>>>>>

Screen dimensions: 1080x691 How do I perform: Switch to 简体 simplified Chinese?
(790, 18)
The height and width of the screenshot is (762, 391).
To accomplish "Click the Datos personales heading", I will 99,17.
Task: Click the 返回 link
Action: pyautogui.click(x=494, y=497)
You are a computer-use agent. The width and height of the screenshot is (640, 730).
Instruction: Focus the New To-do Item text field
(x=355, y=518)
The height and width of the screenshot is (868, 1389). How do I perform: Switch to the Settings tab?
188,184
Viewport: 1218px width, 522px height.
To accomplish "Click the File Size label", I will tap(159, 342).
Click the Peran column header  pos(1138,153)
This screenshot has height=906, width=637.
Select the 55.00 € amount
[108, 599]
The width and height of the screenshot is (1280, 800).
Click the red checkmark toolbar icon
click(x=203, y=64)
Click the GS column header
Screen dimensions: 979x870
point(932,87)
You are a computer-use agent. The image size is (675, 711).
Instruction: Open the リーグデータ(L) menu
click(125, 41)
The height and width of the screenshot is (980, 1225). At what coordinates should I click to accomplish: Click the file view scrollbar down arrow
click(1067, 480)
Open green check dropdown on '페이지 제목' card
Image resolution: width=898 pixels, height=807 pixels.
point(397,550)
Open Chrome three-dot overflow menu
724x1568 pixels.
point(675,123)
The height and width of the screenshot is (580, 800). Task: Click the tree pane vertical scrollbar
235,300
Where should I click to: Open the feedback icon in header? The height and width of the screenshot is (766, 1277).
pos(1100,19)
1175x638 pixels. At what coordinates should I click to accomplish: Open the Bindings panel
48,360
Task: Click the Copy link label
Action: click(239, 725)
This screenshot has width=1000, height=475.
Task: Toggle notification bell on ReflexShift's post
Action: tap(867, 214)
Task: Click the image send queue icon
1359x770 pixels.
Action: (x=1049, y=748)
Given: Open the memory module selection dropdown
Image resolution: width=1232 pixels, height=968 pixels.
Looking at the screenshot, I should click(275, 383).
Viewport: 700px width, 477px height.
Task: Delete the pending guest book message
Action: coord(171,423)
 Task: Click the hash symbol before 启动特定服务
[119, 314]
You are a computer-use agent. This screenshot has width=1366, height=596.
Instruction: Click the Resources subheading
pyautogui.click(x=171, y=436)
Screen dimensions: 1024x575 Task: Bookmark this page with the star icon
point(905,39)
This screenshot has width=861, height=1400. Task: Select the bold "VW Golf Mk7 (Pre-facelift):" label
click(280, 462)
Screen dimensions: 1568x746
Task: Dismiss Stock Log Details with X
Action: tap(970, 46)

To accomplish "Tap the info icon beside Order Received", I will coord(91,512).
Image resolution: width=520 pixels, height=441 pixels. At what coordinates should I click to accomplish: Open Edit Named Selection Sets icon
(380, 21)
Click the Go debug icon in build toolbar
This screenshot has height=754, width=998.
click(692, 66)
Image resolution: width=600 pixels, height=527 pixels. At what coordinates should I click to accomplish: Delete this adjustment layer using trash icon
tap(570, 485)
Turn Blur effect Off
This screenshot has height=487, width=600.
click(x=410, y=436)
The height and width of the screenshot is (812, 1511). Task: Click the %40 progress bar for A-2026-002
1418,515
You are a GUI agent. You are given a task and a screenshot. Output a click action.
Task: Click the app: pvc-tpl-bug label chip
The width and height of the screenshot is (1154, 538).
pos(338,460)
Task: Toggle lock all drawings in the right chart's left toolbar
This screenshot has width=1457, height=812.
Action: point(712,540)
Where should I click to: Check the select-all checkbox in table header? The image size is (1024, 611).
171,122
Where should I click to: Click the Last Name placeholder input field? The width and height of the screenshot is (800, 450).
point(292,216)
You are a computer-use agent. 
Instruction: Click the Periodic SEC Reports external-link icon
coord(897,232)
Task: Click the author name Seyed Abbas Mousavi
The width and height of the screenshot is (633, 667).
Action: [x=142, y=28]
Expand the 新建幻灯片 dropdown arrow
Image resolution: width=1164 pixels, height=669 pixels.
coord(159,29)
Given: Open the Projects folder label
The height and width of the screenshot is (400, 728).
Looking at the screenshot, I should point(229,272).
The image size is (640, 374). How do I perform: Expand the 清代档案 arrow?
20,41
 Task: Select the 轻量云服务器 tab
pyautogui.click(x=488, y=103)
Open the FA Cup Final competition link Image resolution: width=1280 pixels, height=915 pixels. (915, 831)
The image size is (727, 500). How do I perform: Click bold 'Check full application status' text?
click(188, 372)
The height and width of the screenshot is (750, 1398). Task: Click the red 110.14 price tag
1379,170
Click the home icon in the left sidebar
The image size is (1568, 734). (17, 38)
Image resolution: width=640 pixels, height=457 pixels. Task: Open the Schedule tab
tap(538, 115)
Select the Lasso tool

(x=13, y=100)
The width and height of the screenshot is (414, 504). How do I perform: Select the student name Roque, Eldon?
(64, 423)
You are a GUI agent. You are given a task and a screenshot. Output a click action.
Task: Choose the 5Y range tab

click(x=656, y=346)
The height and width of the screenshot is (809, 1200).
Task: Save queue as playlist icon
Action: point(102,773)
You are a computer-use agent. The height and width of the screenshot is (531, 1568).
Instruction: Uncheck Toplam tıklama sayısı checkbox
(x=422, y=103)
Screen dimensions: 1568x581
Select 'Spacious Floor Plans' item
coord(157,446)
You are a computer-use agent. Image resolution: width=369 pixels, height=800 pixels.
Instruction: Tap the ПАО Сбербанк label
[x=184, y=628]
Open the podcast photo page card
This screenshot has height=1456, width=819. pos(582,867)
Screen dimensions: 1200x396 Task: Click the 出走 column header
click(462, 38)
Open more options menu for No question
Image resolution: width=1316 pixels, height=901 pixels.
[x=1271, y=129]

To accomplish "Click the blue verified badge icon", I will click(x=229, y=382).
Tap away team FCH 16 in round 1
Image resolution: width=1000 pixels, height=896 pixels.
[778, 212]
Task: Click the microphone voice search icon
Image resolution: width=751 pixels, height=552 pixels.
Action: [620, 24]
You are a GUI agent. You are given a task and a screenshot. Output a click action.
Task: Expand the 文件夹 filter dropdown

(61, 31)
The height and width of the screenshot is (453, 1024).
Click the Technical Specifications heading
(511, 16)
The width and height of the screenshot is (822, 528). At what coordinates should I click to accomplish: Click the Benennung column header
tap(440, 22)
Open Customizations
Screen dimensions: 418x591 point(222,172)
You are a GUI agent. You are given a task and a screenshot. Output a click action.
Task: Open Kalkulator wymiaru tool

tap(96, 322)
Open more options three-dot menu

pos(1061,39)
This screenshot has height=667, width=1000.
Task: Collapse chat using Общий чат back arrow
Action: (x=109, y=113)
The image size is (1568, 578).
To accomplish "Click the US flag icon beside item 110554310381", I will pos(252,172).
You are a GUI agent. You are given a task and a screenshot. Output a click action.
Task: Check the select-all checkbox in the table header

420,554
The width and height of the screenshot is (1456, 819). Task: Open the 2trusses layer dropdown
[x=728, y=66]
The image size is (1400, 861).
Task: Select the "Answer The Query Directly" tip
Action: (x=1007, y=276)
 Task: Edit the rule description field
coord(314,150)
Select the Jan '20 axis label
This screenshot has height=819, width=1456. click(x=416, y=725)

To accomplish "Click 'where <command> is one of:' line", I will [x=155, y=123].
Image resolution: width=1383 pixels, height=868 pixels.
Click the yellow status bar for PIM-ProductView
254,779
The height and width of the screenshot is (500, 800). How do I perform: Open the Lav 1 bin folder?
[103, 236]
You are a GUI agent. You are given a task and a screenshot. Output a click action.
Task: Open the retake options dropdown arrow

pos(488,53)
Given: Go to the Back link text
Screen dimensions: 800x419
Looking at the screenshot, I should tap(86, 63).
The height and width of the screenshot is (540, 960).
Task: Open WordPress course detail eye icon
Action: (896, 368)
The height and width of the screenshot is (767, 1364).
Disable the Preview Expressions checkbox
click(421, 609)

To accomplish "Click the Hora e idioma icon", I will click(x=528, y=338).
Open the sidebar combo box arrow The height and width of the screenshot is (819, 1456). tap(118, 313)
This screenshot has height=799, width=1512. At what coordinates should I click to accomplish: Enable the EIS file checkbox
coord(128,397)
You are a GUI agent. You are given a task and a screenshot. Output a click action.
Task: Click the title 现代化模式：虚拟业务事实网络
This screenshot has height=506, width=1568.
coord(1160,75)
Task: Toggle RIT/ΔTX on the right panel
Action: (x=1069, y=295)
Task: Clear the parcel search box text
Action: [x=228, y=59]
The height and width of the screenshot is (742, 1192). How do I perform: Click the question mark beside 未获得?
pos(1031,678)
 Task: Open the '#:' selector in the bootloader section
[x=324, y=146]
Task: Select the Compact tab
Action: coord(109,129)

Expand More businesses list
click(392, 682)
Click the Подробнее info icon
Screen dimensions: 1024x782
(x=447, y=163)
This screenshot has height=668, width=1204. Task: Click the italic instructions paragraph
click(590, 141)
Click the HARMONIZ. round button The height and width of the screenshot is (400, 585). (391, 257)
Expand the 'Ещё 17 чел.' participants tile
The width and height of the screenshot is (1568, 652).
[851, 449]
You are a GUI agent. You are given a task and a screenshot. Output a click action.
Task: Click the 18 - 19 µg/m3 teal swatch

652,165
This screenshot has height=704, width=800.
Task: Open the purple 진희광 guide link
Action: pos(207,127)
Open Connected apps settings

<<<<<

■ **What you need to do**
Give again, word for word, every line of the listing above from the one with "The width and height of the screenshot is (633, 667)." to the one with "Task: Click the microphone voice search icon", both inclusive, and nothing beyond them.

■ **Output for this task**
The width and height of the screenshot is (633, 667).
Action: [x=142, y=28]
Expand the 新建幻灯片 dropdown arrow
Image resolution: width=1164 pixels, height=669 pixels.
coord(159,29)
Given: Open the Projects folder label
The height and width of the screenshot is (400, 728).
Looking at the screenshot, I should point(229,272).
The image size is (640, 374). How do I perform: Expand the 清代档案 arrow?
20,41
 Task: Select the 轻量云服务器 tab
pyautogui.click(x=488, y=103)
Open the FA Cup Final competition link Image resolution: width=1280 pixels, height=915 pixels. (915, 831)
The image size is (727, 500). How do I perform: Click bold 'Check full application status' text?
click(188, 372)
The height and width of the screenshot is (750, 1398). Task: Click the red 110.14 price tag
1379,170
Click the home icon in the left sidebar
The image size is (1568, 734). (17, 38)
Image resolution: width=640 pixels, height=457 pixels. Task: Open the Schedule tab
tap(538, 115)
Select the Lasso tool

(x=13, y=100)
The width and height of the screenshot is (414, 504). How do I perform: Select the student name Roque, Eldon?
(64, 423)
You are a GUI agent. You are given a task and a screenshot. Output a click action.
Task: Choose the 5Y range tab

click(x=656, y=346)
The height and width of the screenshot is (809, 1200).
Task: Save queue as playlist icon
Action: point(102,773)
You are a computer-use agent. The height and width of the screenshot is (531, 1568).
Instruction: Uncheck Toplam tıklama sayısı checkbox
(x=422, y=103)
Screen dimensions: 1568x581
Select 'Spacious Floor Plans' item
coord(157,446)
You are a computer-use agent. Image resolution: width=369 pixels, height=800 pixels.
Instruction: Tap the ПАО Сбербанк label
[x=184, y=628]
Open the podcast photo page card
This screenshot has height=1456, width=819. pos(582,867)
Screen dimensions: 1200x396 Task: Click the 出走 column header
click(462, 38)
Open more options menu for No question
Image resolution: width=1316 pixels, height=901 pixels.
[x=1271, y=129]

To accomplish "Click the blue verified badge icon", I will click(x=229, y=382).
Tap away team FCH 16 in round 1
Image resolution: width=1000 pixels, height=896 pixels.
[778, 212]
Task: Click the microphone voice search icon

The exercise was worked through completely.